The heat wave has made things ugly for pretty much everyone in Texas, not just the people suffering from the heat or their high electricity bills. It’s also been hell on the Texas Electricity Grid and the individual Retail Electricity Providers. Recently Indexed Plans have been thrust into the limelight, and not for good reasons. Recently, ABC News ran a story about a Champion Energy customer who opened his bill to a shock. Champion Energy deals almost exclusively in Fixed Rate electricity plans and when customers fail to renew their contracts at the end of term but fail to cancel service, they are rolled over onto an Indexed Plan, which is tied to the rates of the natural gas market. Which is all well and good, except that due to this heat wave and the struggles of the electricity grid to meet the needs of Texans, the cost of natural gas has shot to SIXTY TIMES the normal price. It’s not price gouging, it’s not profiteering, it’s just an unfortunate fact that the cost of natural gas has risen exponentially during this heat wave when the grid faces shutdown. And for customers with Indexed Plans, where the costs are automatically tied into the natural gas market through simple math, the fact of the matter is that those colossal cost increases are passed on directly to the customer. Which is why Robin Jansen was shocked to find an electricity bill covering 4 days of service that was almost as much as their entire last month’s bill. Which is a perfect illustration of one of the rarely discussed dangers of an Indexed Plan. And this is hardly just one instance that was reported, I’ve personally received dozens of similar complaints from customers over at Texas Electricity Ratings.

Closing Thoughts

I actually find the interplay between Indexed Plans and Variable plans to be pretty interesting. In some ways, it’s kind of a microcosm of the differences between regulated and deregulated electricity markets. Indexed Plans represent the regulated market, where things are more cut and dry, things are more simple, and easy to understand. Variable plans represent the deregulated electricity markets, where the free market forces are the power that shapes the cost of electricity and forces providers to find ways to stay competitive with their peers.

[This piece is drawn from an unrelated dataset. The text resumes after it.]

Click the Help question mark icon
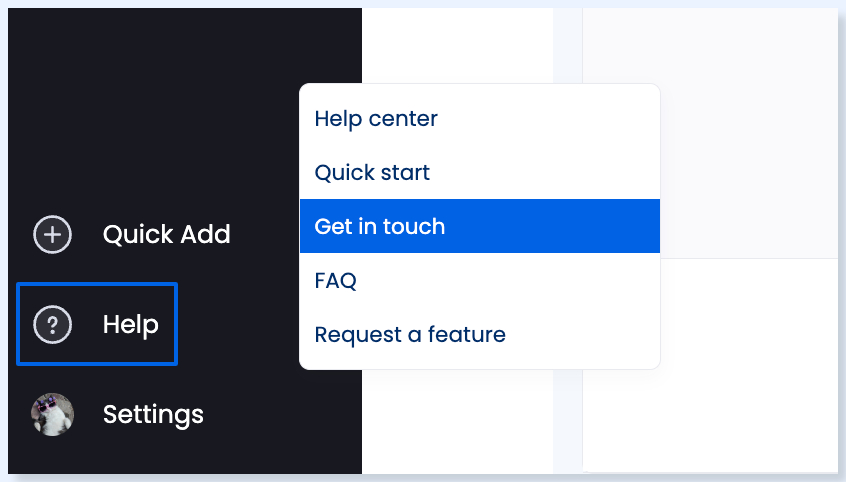Screen dimensions: 846x482 pos(53,325)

It’s fair to note that when Indexed Plans get risky is particularly during times of natural disaster, so it’s not as if they’re this volatile on a regular basis. By the same note, prices on Variable plans have risen during this drought, but the market forces worked to keep prices at acceptable levels, and the losses were incurred by the electricity providers more than the consumers themselves in an effort not to lose customers. Personally, I find the dynamic pretty fascinating, although I’m probably in the minority on that one. Most people just want a reasonable electricity bill without any unexpected surprises. Either way, I hope that this post explains how Indexed Plans work to customers, so they know what they can expect, as well as what to be cautious about if you’re a considering an Indexed plan.

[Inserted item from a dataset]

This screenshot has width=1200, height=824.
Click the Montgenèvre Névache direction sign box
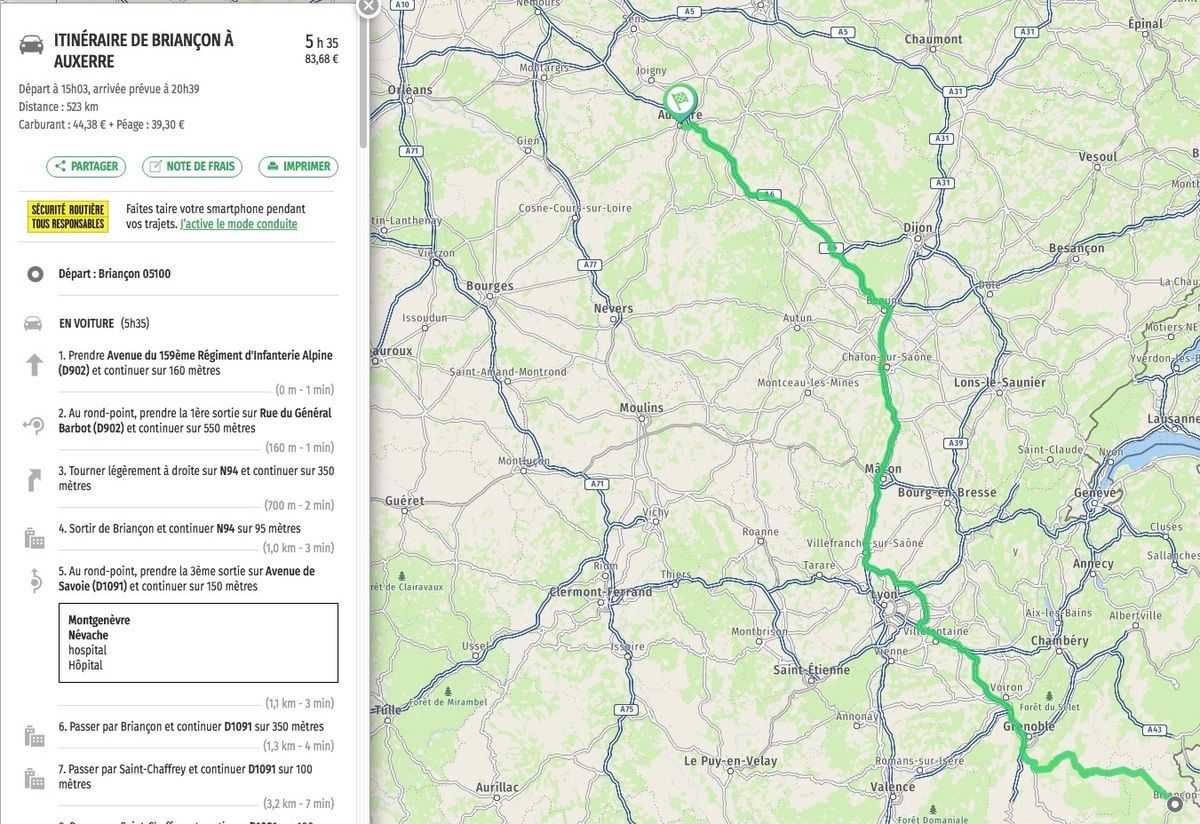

#### 2 thoughts on “Indexed Plans Explained”

1. Jim Marks says:

My home is all electric. We have no gas to this home. My electric bill runs 450.00 to 650.00 per month for a home that is only 2000sq ft. I am about to turn 64 and would like to retire soon but with the electric bill so high their is no way to live on Social Security. Do I have to pay this Gas Factor Charge even though my home is all electric. Is their any negociation that I can do with TXU Energy to lower my electric bill. Also what do you recommend that can reduce my electric bill hopefully by half or more. Should I change carriers and if so who would you recommend?

1. Jim,

I don’t think you’ll be able to get out of paying a Gas Factor charge. I don’t think it has anything to do with your house, but instead relates to the natural gas that is burned to create electricity from the major power plants. And there’s no way you’ll be able to negotiate to lower your bill. I would definitely change carriers for the lowest rates…most companies prefer to acquire new customers over retaining existing ones, for some reason.

Three companies I like are Champion Energy, Bounce Energy, and Tri Eagle Energy. Green Mountain recently won the JD Power Award, but they’re green energy and those rates are typically higher.